Empresas devem ter "atitude pedagógica". A posição da DGS

A diretora-geral da Saúde, Graça Freitas, apelou já às entidades patronais para que tenham uma "atitude pedagógica" e expliquem as medidas de segurança aos trabalhadores, incluindo os temporários, para reduzir o risco de infeção do novo coronavírus.

"Muitas vezes os trabalhadores não têm uma perceção de risco como deviam. Não conhecem o plano de contingência e, portanto, compete também ao empregador ter essa atitude pedagógica, explicar o porquê das medidas", frisou.

A diretora-geral da Saúde pediu às empresas que deem formação aos trabalhadores, nomeadamente a quem se encontra a fazer trabalho temporário, dando o exemplo de pessoas que andam na colheita da fruta.

"Eu diria mesmo que deve haver alguma supervisão por parte da entidade patronal, para ver se estão a cumprir medidas de distanciamento, de higiene, de não partilha de objetos", defendeu Graça Freitas.

A diretora-geral da Saúde sublinhou a importância de as pessoas estarem devidamente informadas.

Graça Freitas alertou ainda para a fiabilidade dos testes de rastreio, recordando que nem todos têm as mesmas características e é necessário cuidado na sua utilização, para não ser criada uma "falta sensação de segurança".

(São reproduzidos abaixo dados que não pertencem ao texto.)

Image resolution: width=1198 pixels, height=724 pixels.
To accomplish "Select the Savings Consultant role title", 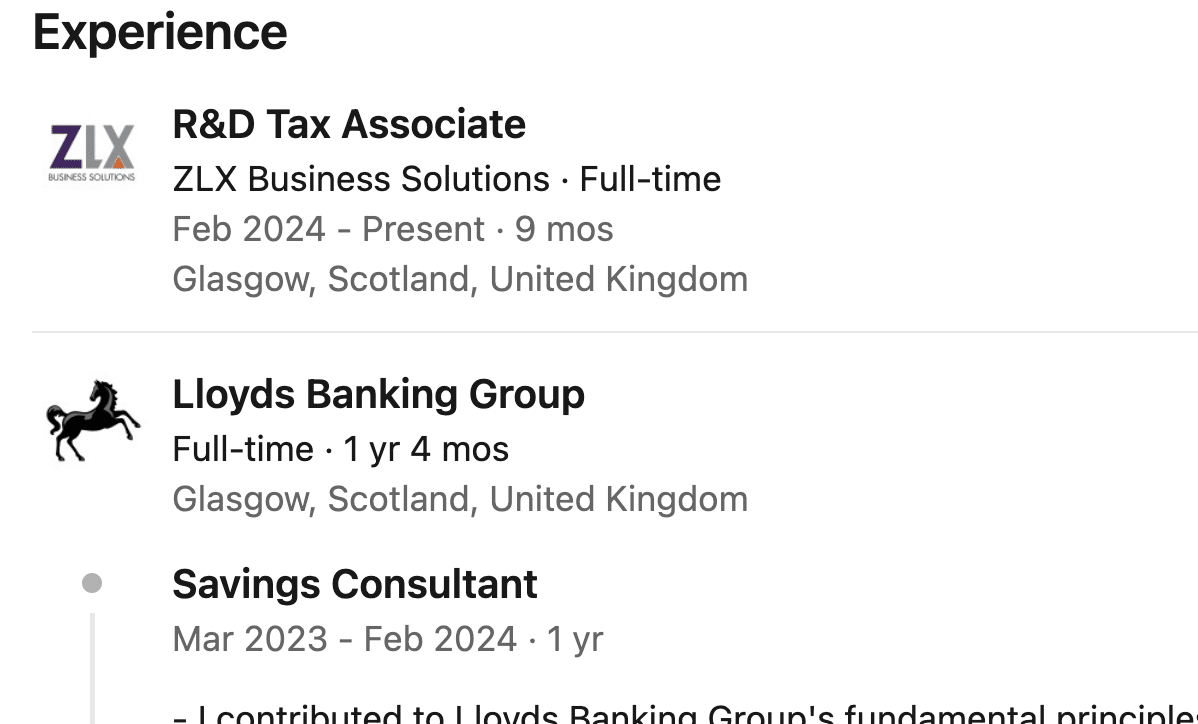I will (355, 585).
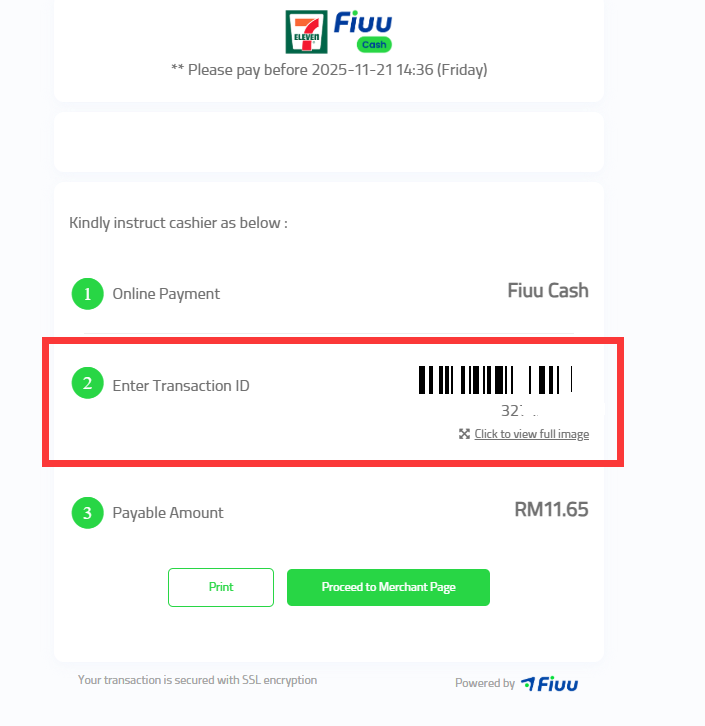
Task: Click the Fiuu Cash logo at top
Action: 363,30
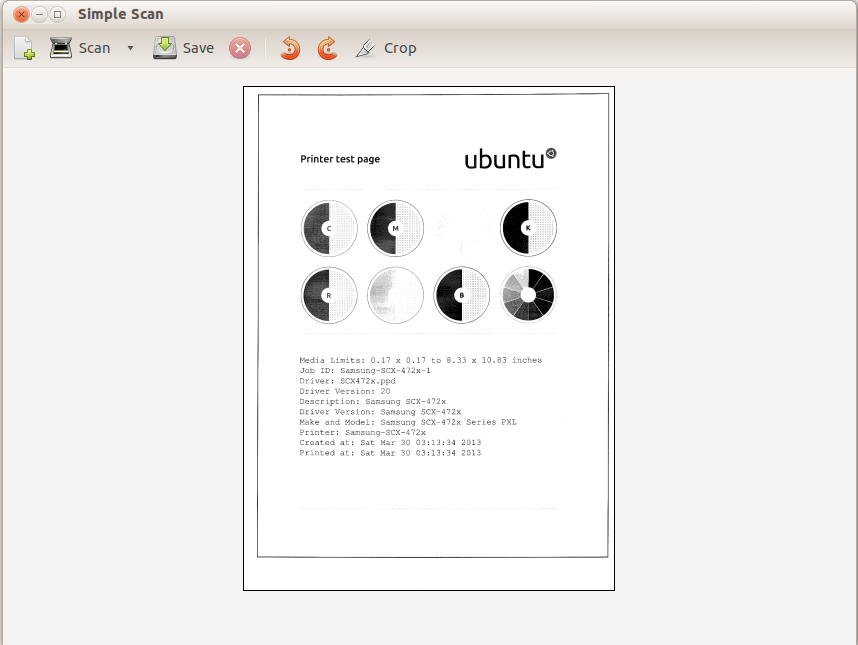Maximize the Simple Scan window
This screenshot has height=645, width=858.
tap(57, 14)
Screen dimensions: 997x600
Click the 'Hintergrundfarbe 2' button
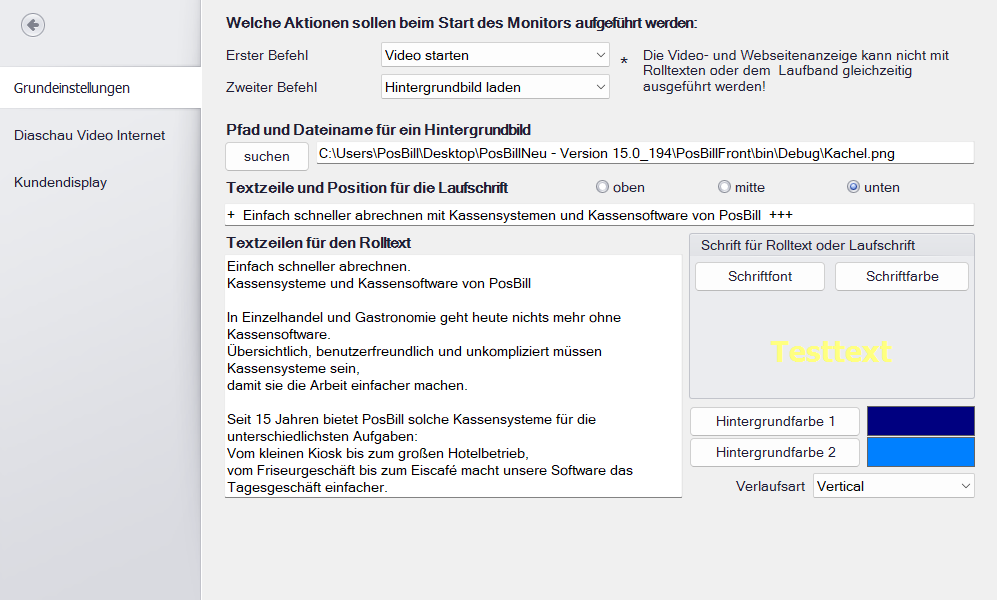point(774,452)
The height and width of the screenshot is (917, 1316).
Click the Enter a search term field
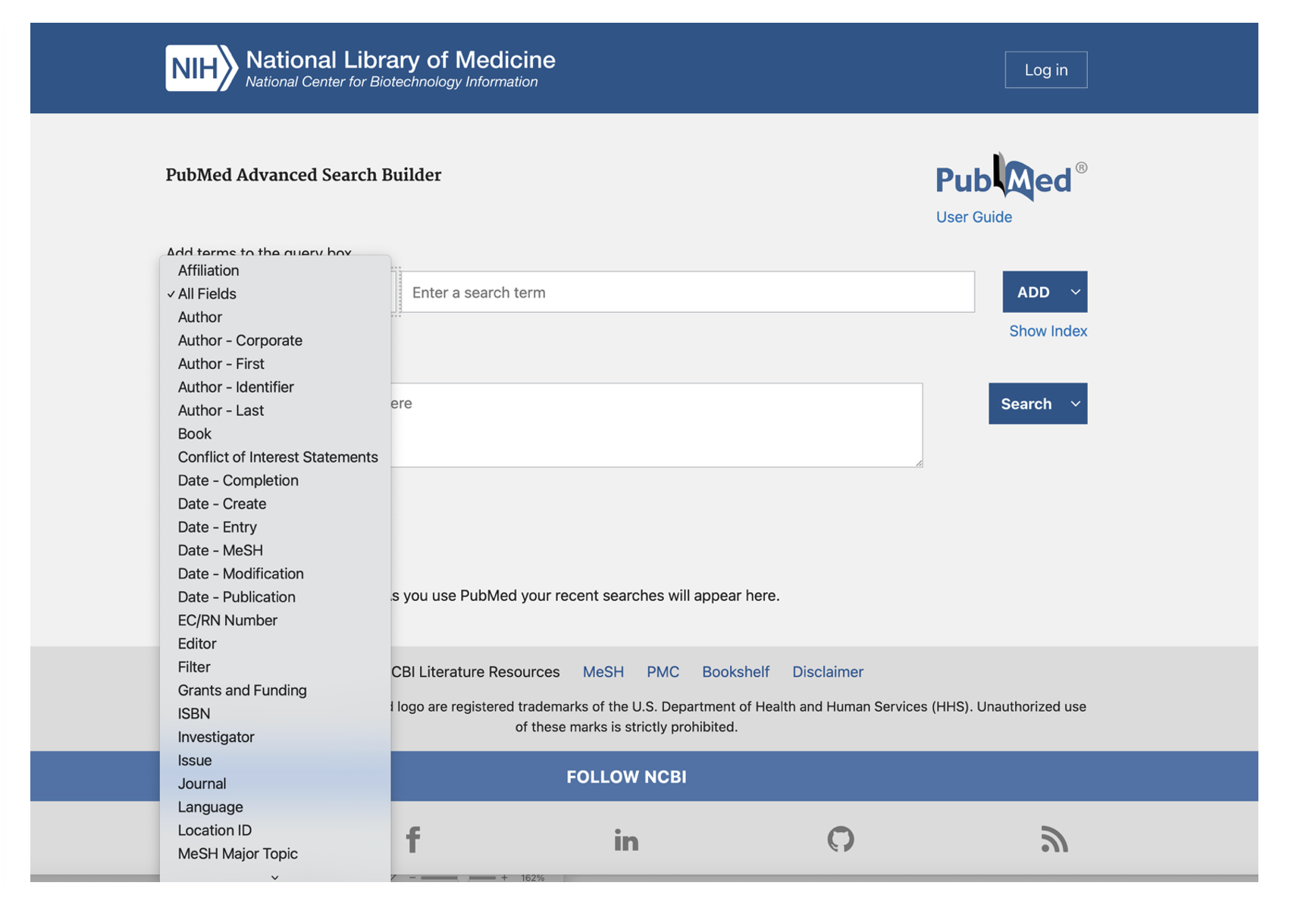[687, 293]
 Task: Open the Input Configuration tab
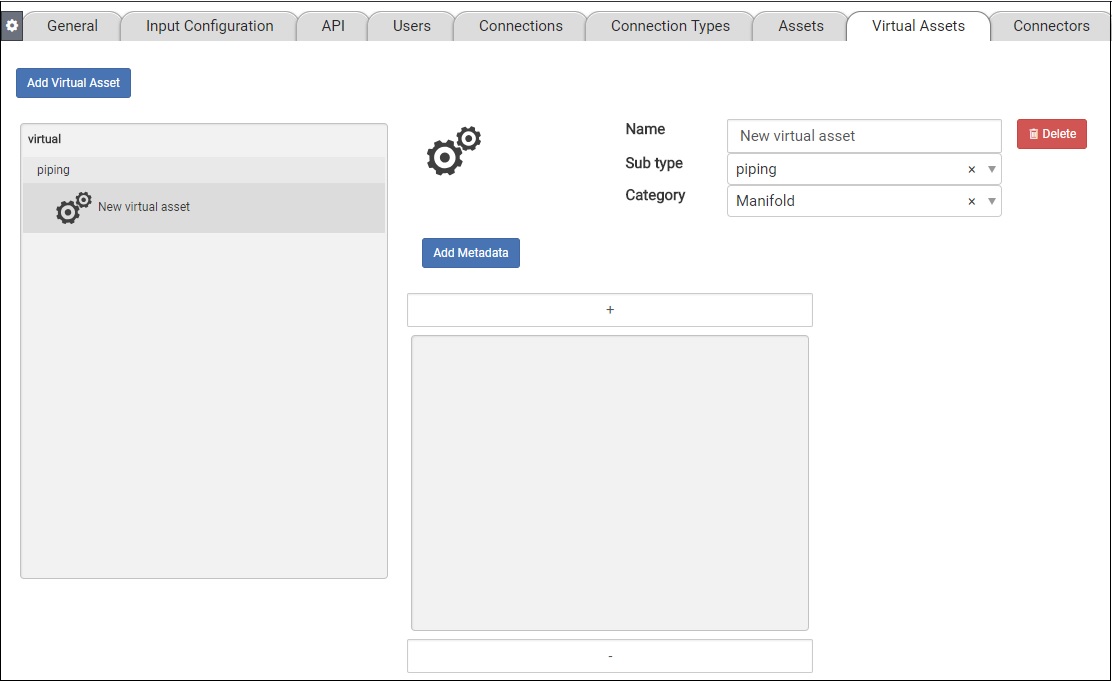coord(209,26)
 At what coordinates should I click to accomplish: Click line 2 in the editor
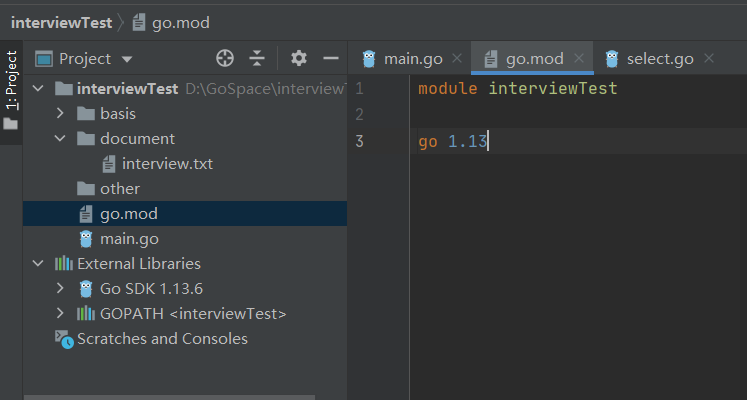click(550, 115)
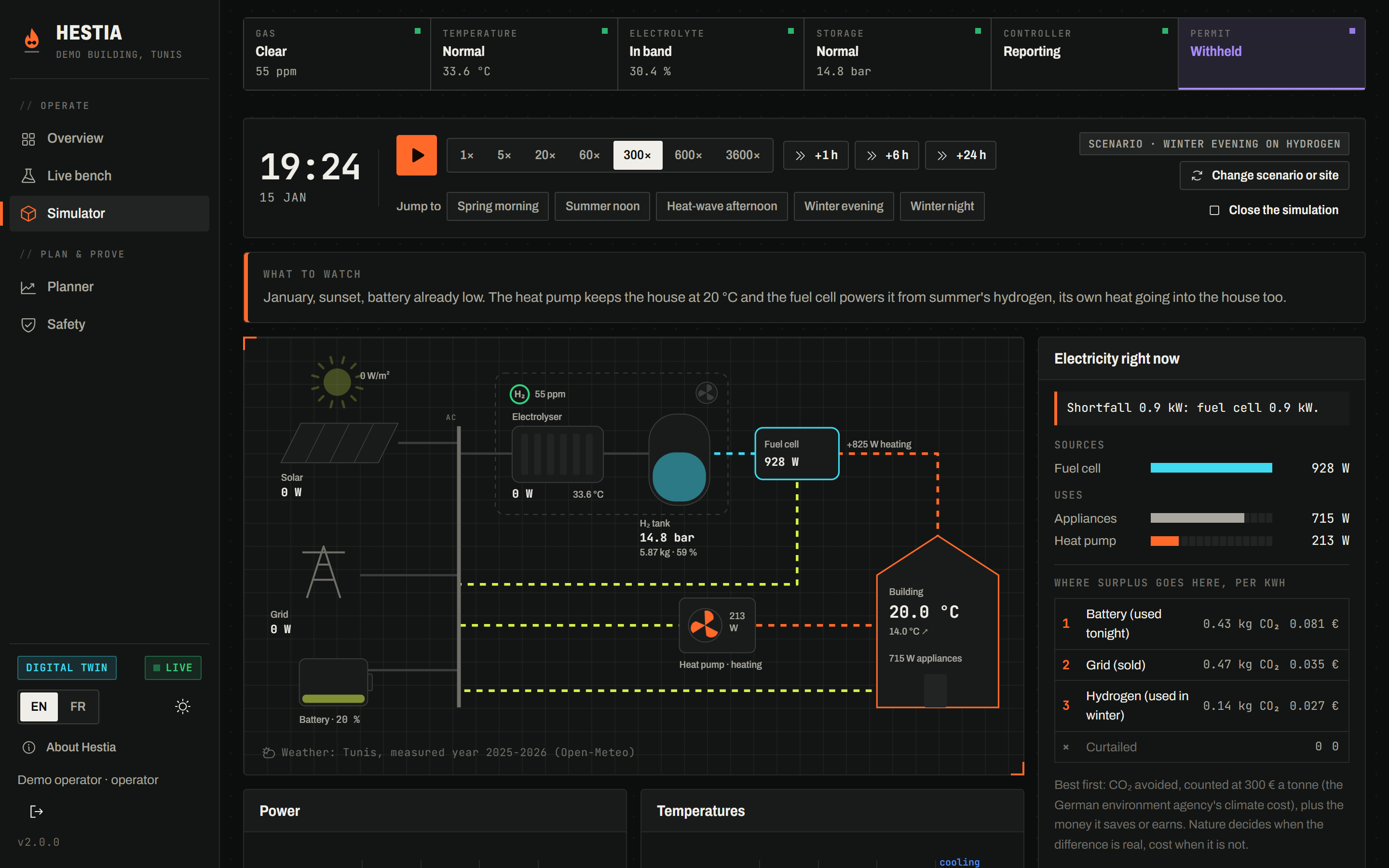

A medição da temperatura é vista pela responsável da Direção-Geral da Saúde como "mais um instrumento que pode ser útil, tal como auto-monitorização dos sintomas" e entende ser benéfico fazer essa medição antes de as pessoas irem trabalhar ou para a escola. Adotando "um conjunto de medidas", salienta Graça Freitas, reduz-se o risco de transmissão.